Measuring efficiency is usually done as a periodic exercise to create a useful baseline and allow you to scientifically measure the effectiveness of future changes. The challenge, then, is to select the right set of KPIs that allow you to track your operations continually.

This starts with your strategy and unique proposition. What is it that you do for your customers that no one else does? If great service is your differentiator, then customer-experience measurement is a priority. If it’s about getting a great cup of coffee into commuters’ hands as quickly as possible, then metrics such as percentage of coffees pre-ordered via an app or maximum coffees served per hour might matter more. 

Whatever your customer proposition, there are three measures that always matter:

  1. Workers vs customer demand. You may be able to use data around as customer footfall and call volume, as well as a workforce-management system’s schedule-effectiveness metrics to ensure that you have the right colleagues available at the right time. As an alternative, you can look at wait times and queue lengths as a proxy, since they will show when you don’t have enough people at peak times and when there are too many colleagues at quiet times.
  2. Customer experience. Customer satisfaction scores are an important metric at any time, and smart organizations will pore over their scores and comments even more during turbulent times.
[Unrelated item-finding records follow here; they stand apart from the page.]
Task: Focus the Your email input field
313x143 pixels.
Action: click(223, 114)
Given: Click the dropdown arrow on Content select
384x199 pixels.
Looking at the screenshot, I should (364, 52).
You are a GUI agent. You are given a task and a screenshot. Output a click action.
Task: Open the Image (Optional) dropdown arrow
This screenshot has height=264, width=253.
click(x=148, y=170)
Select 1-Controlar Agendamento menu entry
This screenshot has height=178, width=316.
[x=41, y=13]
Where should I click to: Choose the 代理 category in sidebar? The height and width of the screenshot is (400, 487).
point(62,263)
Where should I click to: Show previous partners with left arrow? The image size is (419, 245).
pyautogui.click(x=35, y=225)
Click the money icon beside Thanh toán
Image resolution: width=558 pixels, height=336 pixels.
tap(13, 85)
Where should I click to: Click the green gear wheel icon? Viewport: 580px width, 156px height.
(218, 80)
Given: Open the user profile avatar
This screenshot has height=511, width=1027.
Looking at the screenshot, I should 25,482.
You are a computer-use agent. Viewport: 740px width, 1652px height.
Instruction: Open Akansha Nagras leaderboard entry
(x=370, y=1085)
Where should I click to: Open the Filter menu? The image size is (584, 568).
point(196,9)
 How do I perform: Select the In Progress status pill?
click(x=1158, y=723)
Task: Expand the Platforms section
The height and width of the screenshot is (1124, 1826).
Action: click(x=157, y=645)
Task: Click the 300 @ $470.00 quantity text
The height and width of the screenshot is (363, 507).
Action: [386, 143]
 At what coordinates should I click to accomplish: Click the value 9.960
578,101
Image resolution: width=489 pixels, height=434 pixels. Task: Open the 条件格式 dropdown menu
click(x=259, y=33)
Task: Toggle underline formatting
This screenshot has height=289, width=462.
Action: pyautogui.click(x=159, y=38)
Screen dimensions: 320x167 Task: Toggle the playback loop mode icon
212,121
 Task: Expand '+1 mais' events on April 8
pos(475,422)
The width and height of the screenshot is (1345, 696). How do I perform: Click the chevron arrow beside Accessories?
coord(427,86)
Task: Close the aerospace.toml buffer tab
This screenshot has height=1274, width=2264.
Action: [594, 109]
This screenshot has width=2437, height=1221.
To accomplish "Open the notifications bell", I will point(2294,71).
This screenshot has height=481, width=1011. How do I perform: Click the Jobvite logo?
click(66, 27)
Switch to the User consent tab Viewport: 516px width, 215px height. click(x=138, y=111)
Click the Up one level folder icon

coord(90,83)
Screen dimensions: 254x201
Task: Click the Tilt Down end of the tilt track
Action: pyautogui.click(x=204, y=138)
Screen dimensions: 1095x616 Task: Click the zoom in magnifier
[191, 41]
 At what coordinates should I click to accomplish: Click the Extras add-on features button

It’s important that your program for obtaining such information encourages rich customer feedback and goes beyond just capturing a score or basic comment (“it was okay”) from customers.  
  3. Colleague satisfaction. There has long been evidence of a virtuous circle between employee satisfaction, customer experience, and growing revenues. Employee surveys that provide insights and suggestions will help you support your teams through changes 

Efficiency is an indication of a smooth-running business — which happens only HR plays its full part.